START Listed entries
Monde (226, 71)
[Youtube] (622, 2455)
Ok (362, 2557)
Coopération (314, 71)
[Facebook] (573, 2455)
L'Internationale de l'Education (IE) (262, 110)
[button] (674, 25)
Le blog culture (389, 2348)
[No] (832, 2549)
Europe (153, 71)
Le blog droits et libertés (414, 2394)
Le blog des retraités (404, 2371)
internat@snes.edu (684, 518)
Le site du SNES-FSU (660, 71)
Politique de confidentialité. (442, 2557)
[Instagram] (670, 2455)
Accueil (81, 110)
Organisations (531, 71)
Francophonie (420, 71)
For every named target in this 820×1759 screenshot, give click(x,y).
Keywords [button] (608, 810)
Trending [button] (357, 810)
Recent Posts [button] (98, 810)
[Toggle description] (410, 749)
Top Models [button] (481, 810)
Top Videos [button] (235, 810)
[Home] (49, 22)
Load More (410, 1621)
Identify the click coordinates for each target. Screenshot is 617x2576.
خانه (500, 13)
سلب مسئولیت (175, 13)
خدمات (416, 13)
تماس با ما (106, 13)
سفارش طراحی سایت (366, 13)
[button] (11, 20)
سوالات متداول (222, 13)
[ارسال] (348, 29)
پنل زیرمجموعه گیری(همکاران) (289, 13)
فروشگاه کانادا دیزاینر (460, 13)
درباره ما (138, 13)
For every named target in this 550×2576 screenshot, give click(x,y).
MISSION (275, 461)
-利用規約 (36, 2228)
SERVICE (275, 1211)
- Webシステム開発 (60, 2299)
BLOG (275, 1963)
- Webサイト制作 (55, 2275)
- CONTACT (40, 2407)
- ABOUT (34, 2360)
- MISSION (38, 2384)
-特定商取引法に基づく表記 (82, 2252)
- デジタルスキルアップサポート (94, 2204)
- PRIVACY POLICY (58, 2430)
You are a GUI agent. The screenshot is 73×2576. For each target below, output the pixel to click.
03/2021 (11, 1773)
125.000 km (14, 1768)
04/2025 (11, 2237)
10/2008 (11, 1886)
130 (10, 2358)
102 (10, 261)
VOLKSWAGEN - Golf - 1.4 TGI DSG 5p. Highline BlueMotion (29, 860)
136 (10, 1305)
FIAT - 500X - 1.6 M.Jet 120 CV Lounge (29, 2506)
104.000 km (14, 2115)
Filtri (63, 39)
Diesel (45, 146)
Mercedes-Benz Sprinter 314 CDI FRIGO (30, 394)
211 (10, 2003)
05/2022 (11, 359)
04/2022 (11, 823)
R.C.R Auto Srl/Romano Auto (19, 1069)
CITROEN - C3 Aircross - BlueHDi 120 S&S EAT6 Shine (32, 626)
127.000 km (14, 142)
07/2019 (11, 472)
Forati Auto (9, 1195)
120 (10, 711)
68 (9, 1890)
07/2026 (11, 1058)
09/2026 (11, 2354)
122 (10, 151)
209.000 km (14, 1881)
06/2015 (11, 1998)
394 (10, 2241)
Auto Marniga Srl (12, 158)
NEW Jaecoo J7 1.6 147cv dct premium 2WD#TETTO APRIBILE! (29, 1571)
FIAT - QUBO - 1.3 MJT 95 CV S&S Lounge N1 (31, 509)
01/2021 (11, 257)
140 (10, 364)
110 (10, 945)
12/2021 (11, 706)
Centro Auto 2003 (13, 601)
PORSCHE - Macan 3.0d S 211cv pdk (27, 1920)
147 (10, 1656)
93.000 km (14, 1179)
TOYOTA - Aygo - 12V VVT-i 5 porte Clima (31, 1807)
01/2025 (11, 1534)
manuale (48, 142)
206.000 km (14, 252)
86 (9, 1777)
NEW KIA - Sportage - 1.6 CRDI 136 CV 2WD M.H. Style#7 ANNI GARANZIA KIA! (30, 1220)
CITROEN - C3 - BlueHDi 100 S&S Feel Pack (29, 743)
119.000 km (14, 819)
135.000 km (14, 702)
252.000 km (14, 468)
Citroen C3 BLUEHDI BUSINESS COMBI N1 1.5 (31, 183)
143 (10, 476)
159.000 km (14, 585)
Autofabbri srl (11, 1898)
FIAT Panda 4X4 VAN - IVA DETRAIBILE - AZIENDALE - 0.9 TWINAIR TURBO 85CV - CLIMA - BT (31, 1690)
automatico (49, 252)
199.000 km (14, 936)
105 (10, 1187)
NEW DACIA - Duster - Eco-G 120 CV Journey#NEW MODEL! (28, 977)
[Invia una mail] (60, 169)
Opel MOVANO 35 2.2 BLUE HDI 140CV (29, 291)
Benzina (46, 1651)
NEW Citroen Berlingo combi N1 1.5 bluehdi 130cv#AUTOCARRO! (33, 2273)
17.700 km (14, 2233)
END Listed entries
▸ **Work task**: Would you restate the records word for word?

▸ **Solution for this exercise**:
Monde (226, 71)
[Youtube] (622, 2455)
Ok (362, 2557)
Coopération (314, 71)
[Facebook] (573, 2455)
L'Internationale de l'Education (IE) (262, 110)
[button] (674, 25)
Le blog culture (389, 2348)
[No] (832, 2549)
Europe (153, 71)
Le blog droits et libertés (414, 2394)
Le blog des retraités (404, 2371)
internat@snes.edu (684, 518)
Le site du SNES-FSU (660, 71)
Politique de confidentialité. (442, 2557)
[Instagram] (670, 2455)
Accueil (81, 110)
Organisations (531, 71)
Francophonie (420, 71)
For every named target in this 820×1759 screenshot, give click(x,y).
Keywords [button] (608, 810)
Trending [button] (357, 810)
Recent Posts [button] (98, 810)
[Toggle description] (410, 749)
Top Models [button] (481, 810)
Top Videos [button] (235, 810)
[Home] (49, 22)
Load More (410, 1621)
Identify the click coordinates for each target. Screenshot is 617x2576.
خانه (500, 13)
سلب مسئولیت (175, 13)
خدمات (416, 13)
تماس با ما (106, 13)
سفارش طراحی سایت (366, 13)
[button] (11, 20)
سوالات متداول (222, 13)
[ارسال] (348, 29)
پنل زیرمجموعه گیری(همکاران) (289, 13)
فروشگاه کانادا دیزاینر (460, 13)
درباره ما (138, 13)
For every named target in this 550×2576 screenshot, give click(x,y).
MISSION (275, 461)
-利用規約 (36, 2228)
SERVICE (275, 1211)
- Webシステム開発 (60, 2299)
BLOG (275, 1963)
- Webサイト制作 (55, 2275)
- CONTACT (40, 2407)
- ABOUT (34, 2360)
- MISSION (38, 2384)
-特定商取引法に基づく表記 (82, 2252)
- デジタルスキルアップサポート (94, 2204)
- PRIVACY POLICY (58, 2430)
You are a GUI agent. The screenshot is 73×2576. For each target below, output the pixel to click.
03/2021 (11, 1773)
125.000 km (14, 1768)
04/2025 (11, 2237)
10/2008 (11, 1886)
130 (10, 2358)
102 (10, 261)
VOLKSWAGEN - Golf - 1.4 TGI DSG 5p. Highline BlueMotion (29, 860)
136 (10, 1305)
FIAT - 500X - 1.6 M.Jet 120 CV Lounge (29, 2506)
104.000 km (14, 2115)
Filtri (63, 39)
Diesel (45, 146)
Mercedes-Benz Sprinter 314 CDI FRIGO (30, 394)
211 (10, 2003)
05/2022 (11, 359)
04/2022 (11, 823)
R.C.R Auto Srl/Romano Auto (19, 1069)
CITROEN - C3 Aircross - BlueHDi 120 S&S EAT6 Shine (32, 626)
127.000 km (14, 142)
07/2019 (11, 472)
Forati Auto (9, 1195)
120 (10, 711)
68 (9, 1890)
07/2026 (11, 1058)
09/2026 (11, 2354)
122 (10, 151)
209.000 km (14, 1881)
06/2015 (11, 1998)
394 (10, 2241)
Auto Marniga Srl (12, 158)
NEW Jaecoo J7 1.6 147cv dct premium 2WD#TETTO APRIBILE! (29, 1571)
FIAT - QUBO - 1.3 MJT 95 CV S&S Lounge N1 (31, 509)
01/2021 (11, 257)
140 (10, 364)
110 (10, 945)
12/2021 (11, 706)
Centro Auto 2003 (13, 601)
PORSCHE - Macan 3.0d S 211cv pdk (27, 1920)
147 (10, 1656)
93.000 km (14, 1179)
TOYOTA - Aygo - 12V VVT-i 5 porte Clima (31, 1807)
01/2025 (11, 1534)
manuale (48, 142)
206.000 km (14, 252)
86 (9, 1777)
NEW KIA - Sportage - 1.6 CRDI 136 CV 2WD M.H. Style#7 ANNI GARANZIA KIA! (30, 1220)
CITROEN - C3 - BlueHDi 100 S&S Feel Pack (29, 743)
119.000 km (14, 819)
135.000 km (14, 702)
252.000 km (14, 468)
Citroen C3 BLUEHDI BUSINESS COMBI N1 1.5 (31, 183)
143 (10, 476)
159.000 km (14, 585)
Autofabbri srl (11, 1898)
FIAT Panda 4X4 VAN - IVA DETRAIBILE - AZIENDALE - 0.9 TWINAIR TURBO 85CV - CLIMA - BT (31, 1690)
automatico (49, 252)
199.000 km (14, 936)
105 (10, 1187)
NEW DACIA - Duster - Eco-G 120 CV Journey#NEW MODEL! (28, 977)
[Invia una mail] (60, 169)
Opel MOVANO 35 2.2 BLUE HDI 140CV (29, 291)
Benzina (46, 1651)
NEW Citroen Berlingo combi N1 1.5 bluehdi 130cv#AUTOCARRO! (33, 2273)
17.700 km (14, 2233)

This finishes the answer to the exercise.